**Tekstgedeelte**
------------------------------------------------
De executie door de hypotheekhouder kan worden geschorst indien er geen titel voor de executie (meer) aanwezig is of indien niet aannemelijk is dat de hypotheekhouder een vordering heeft met de voldoening waarvan de schuldenaar in verzuim is. Tevens kan de executie worden geschorst indien de hypotheekhouder misbruik van bevoegdheid maakt door tot executie over te gaan (vgl. gerechtshof Leeuwarden, 1 maart 2011, JOR 2011, 203).
3.5.
De voorzieningenrechter stelt vast dat Rabobank bij brief van 6 juni 2013 de opdracht tot openbare verkoop van de aan Nord Vastgoed toebehorende onroerende zaken aan de [adres 1] te [plaats 1] en de [adres 2] te [plaats 2] heeft ingetrokken, in afwachting van de uitkomst van een bodemprocedure in eerste aanleg. Niettemin heeft Nord Vastgoed naar het oordeel van de voorzieningenrechter in dit kort geding voldoende (spoedeisend) belang bij het gevorderde verbod op executie, nu Rabobank ter zitting heeft gesteld dat zij alsnog tot executie zal overgaan indien Nord Vastgoed niet aan haar betalingsverplichtingen uit hoofde van de verstrekte financiering blijft voldoen, ook al is er nog geen beslissing in een (nog aanhangig te maken) bodemprocedure in eerste aanleg gegeven. Rabobank gaat ervan uit dat de veiling dan in september 2013 zal plaatsvinden. Nu, zoals hierna zal blijken, Nord Vastgoed al geruime tijd niet meer aan haar betalingsverplichtingen voldoet, acht de voorzieningenrechter de kans vrij groot dat Nord Vastgoed de betalingen na het wijzen van dit vonnis niet zal hervatten, zodat - tenzij het gevorderde verbod wordt toegewezen - een veiling alsnog spoedig te verwachten is. Nord Vastgoed heeft aldus nog steeds een voldoende spoedeisend belang bij haar vordering.
3.6.
Genoegzaam aannemelijk geworden is dat Nord Vastgoed al circa drie jaar niet meer voldoet aan haar betalingsverplichtingen ter zake de verstrekte geldlening, door sindsdien geen betalingen uit hoofde van rente- en aflossingsverplichtingen aan Rabobank te doen. Op grond van de voorwaarden van de verstrekte financiering was Nord Vastgoed gehouden om maandelijks, met als vervaldatum de eerste dag van de volgende kalendermaand, een bedrag aan rente en aflossing te voldoen. Indien zij hieraan niet voldoet, is Nord Vastgoed van rechtswege in verzuim (art 6:83 sub a BW). Een afzonderlijke ingebrekestelling is dan ook niet vereist. De stelling van Nord Vastgoed dat zij nimmer enig bericht van Rabobank heeft ontvangen waarin de vorderingen werden geconcretiseerd, is naar het oordeel van de voorzieningenrechter overigens niet houdbaar. De inhoud van de diverse brieven van Rabobank aan Nord Vastgoed uit de jaren 2009 en 2010, zoals overgelegd bij de conclusie van eis in reconventie als productie 11, kunnen bezwaarlijk anders worden opgevat dan dat de Rabobank (herhaaldelijk) vaststelt dat er een debetstand (in dit geval: onder het krediet in rekening-courant) is en hoe hoog deze is en dat Nord Vastgoed in de gelegenheid wordt gesteld om deze aan te zuiveren. Gelet op het verzuim aan de zijde van Nord Vastgoed heeft Rabobank op goede gronden de verstrekte financiering opgezegd en zijn daardoor de uitstaande geldleningen terstond opeisbaar geworden. Gezien het bepaalde in artikel 3:268 lid 1 BW was en is Rabobank dan ook gerechtigd om, met inachtneming van de daarvoor geldende regels, van haar recht op parate executie gebruik te maken. Dit is alleen dan anders, indien in dit kort geding voldoende aannemelijk wordt gemaakt dat er geen titel voor de executie aanwezig is of dat Rabobank misbruik van executiebevoegdheid maakt.
------------------------------------------------
**Aangeleverde gegevens**
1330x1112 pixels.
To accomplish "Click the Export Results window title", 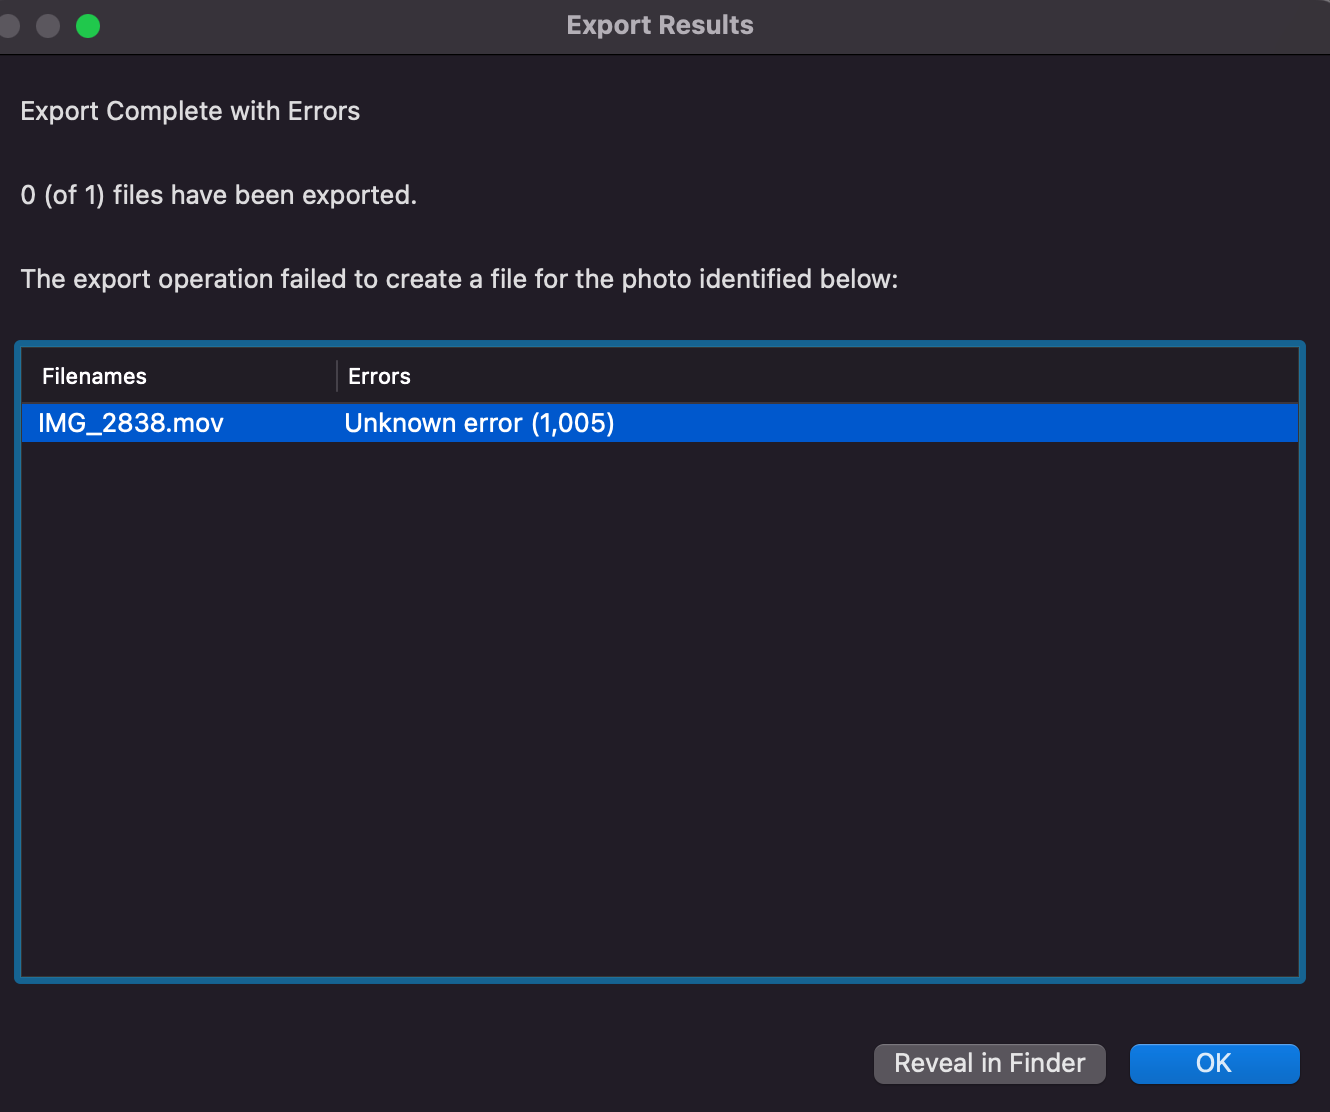I will click(660, 25).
------------------------------------------------
**Opdrachten bij oefening**
1 – Beantwoord deze vragen over de uitspraak:
(a) Welk gerechtshof wordt aangehaald bij het misbruik van bevoegdheid?
(b) Op welke datum trok Rabobank per brief de opdracht tot openbare verkoop in?
(c) Hoe lang voldoet Nord Vastgoed volgens de uitspraak al niet meer aan haar betalingsverplichtingen?
2 – Druk het deel van de uitspraak af dat loopt van "De executie door" tot en met "JOR 2011, 203).".

**Antwoorden per opdracht**
1 –
(a) Gerechtshof Leeuwarden
(b) 6 juni 2013
(c) Circa drie jaar

2 –
De executie door de hypotheekhouder kan worden geschorst indien er geen titel voor de executie (meer) aanwezig is of indien niet aannemelijk is dat de hypotheekhouder een vordering heeft met de voldoening waarvan de schuldenaar in verzuim is. Tevens kan de executie worden geschorst indien de hypotheekhouder misbruik van bevoegdheid maakt door tot executie over te gaan (vgl. gerechtshof Leeuwarden, 1 maart 2011, JOR 2011, 203).